WHAT IS EXPECTED
From the entries below, please output exactly the lines starting at the one containing "This screenshot has height=952, width=1288." and ending at the one containing "Given: Open the", both included.
PROVIDED RECORDS: Begin
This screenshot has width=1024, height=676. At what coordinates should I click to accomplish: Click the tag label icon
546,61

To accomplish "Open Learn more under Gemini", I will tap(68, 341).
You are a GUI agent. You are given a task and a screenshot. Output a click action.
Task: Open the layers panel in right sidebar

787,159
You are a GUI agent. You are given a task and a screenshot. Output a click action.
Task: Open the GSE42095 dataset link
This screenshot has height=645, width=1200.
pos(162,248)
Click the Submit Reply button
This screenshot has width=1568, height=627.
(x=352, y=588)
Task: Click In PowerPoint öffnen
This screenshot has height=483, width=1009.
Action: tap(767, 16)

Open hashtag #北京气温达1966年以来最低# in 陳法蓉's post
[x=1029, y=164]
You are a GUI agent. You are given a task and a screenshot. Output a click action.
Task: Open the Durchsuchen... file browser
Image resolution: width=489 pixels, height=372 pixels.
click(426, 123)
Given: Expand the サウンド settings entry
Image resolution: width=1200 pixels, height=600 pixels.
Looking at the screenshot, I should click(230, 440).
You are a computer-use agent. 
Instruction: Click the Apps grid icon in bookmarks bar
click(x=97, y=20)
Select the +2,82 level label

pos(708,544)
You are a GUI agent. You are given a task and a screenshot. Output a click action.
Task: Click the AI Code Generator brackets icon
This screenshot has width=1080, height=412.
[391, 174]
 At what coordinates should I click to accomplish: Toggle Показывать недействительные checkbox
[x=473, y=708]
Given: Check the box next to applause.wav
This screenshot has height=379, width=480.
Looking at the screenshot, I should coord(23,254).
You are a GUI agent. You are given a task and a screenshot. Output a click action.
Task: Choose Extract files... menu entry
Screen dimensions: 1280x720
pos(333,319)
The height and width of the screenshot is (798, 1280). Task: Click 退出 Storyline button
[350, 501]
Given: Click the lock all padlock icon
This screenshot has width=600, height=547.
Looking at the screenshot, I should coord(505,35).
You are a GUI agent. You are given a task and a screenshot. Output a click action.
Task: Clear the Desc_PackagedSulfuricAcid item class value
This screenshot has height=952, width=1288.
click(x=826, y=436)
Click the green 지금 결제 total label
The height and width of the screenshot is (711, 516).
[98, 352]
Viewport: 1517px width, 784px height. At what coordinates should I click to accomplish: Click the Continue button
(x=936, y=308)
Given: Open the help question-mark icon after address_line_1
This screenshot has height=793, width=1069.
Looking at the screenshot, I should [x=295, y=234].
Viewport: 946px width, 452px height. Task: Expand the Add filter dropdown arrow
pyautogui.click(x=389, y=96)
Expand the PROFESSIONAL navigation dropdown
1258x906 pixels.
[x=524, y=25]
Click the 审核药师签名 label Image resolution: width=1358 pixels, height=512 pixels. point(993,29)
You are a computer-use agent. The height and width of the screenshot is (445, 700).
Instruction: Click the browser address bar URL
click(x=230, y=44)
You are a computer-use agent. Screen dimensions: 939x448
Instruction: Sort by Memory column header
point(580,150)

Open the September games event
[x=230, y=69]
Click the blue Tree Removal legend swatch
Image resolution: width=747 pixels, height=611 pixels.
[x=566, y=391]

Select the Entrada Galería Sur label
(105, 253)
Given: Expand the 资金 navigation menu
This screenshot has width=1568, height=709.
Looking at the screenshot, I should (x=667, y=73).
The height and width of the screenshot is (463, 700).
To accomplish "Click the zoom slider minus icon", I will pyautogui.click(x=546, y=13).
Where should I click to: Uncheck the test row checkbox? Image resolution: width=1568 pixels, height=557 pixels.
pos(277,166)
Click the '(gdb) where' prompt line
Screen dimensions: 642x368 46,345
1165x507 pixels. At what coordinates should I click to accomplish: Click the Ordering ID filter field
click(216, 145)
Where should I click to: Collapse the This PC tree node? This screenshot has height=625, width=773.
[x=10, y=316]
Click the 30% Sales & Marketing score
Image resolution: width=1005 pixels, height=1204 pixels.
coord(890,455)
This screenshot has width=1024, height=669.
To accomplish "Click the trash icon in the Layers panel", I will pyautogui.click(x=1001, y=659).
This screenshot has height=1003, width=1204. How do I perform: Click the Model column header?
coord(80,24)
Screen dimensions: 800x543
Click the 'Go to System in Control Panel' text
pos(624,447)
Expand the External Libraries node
PROVIDED RECORDS: End
EXERCISE OUTPUT
This screenshot has height=952, width=1288.
click(x=826, y=436)
Click the green 지금 결제 total label
The height and width of the screenshot is (711, 516).
[98, 352]
Viewport: 1517px width, 784px height. At what coordinates should I click to accomplish: Click the Continue button
(x=936, y=308)
Given: Open the help question-mark icon after address_line_1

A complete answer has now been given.